Serine proteases (SP) are a defence mechanism for neutrophils, they induce recruitment and activation of immune cell, cytokine production and degradation of the extracellular matrix. However, the deregulated activity of SP or their inhibitors can lead to the development of inflammatory diseases. Natural inhibitors of serine proteases (iSP) from plants of the Fabaceae family have shown potential as modulators of inflammation and Inga laurina is a species that has an iSP (ILTi) in its seeds. The aim of this study was to evaluate the anti-inflammatory and antinociceptive response of this inhibitor. The assays performed were leukocyte infiltrate, mast cell degranulation, paw oedema, writhing abdominal, formalin and the determination of cytokines levels were the assays realized.
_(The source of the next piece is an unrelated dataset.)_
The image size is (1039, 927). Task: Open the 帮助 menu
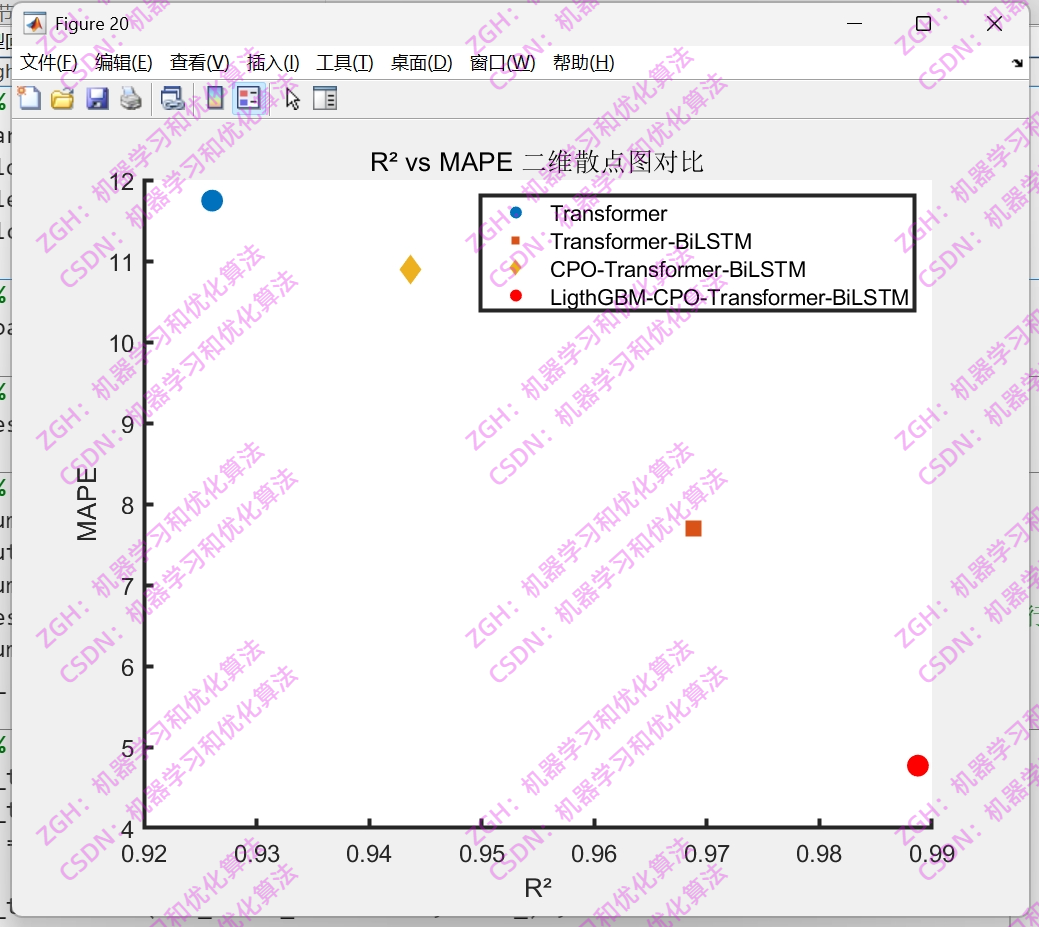click(585, 62)
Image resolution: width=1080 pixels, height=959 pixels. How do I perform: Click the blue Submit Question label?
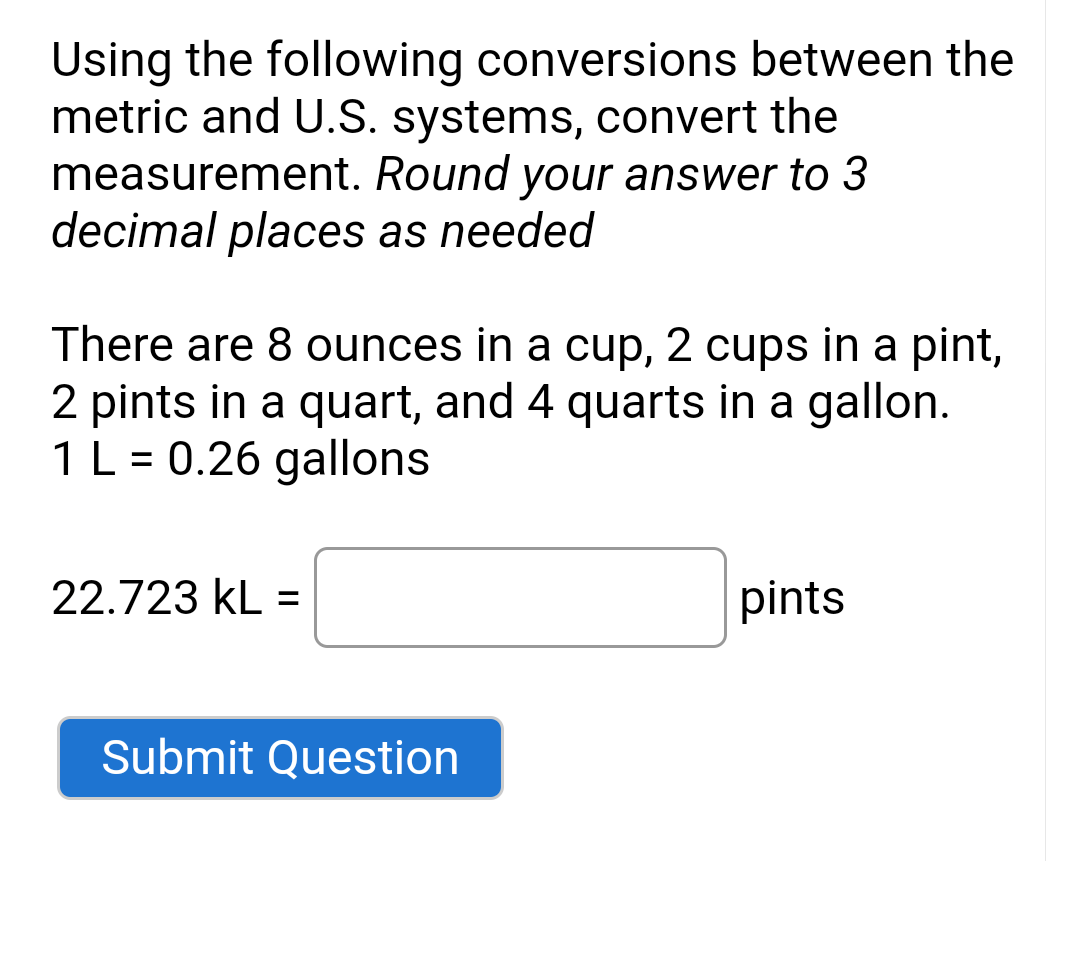coord(280,758)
Male Swiss mice, 18–25 g, were distributed in the groups Saline (10 mL/kg); Dexamethasone (0.5 mg/kg); ILTi (0.3; 3 or 30 mg/kg); Dipyrone (500 mg/kg), in the abdominal writhing assay and Morphine (5 mg/kg), in the formalin test. Cytokine levels were determined by flow cytometry. The results showed that ILTi (0.3 mg/kg) reduced the total leukocytes (64.5%) and polymorphonuclear cell infiltrate (74%), mast cell degranulation (30.2 ± 3.2%) and inhibited paw oedema in all times at the doses of 3 and 30 mg/kg. In addition, ILTi reduced IL-6 (35.6%) and TNF (79.2%) levels. In pain models, ILTi attenuated abdominal writhing (56.4%) and paw licking time in both phases (neurogenic, 43.2%; inflammatory, 23. 4%). Cytokine analysis revealed a decrease in IL-6 (35.6%) and TNF (79.2%) levels. These findings indicate that ILTi exhibits anti-inflammatory and antinociceptive effects, possibly through modulation of protease-mediated pathways or the blocking the activation of protease-activated receptors.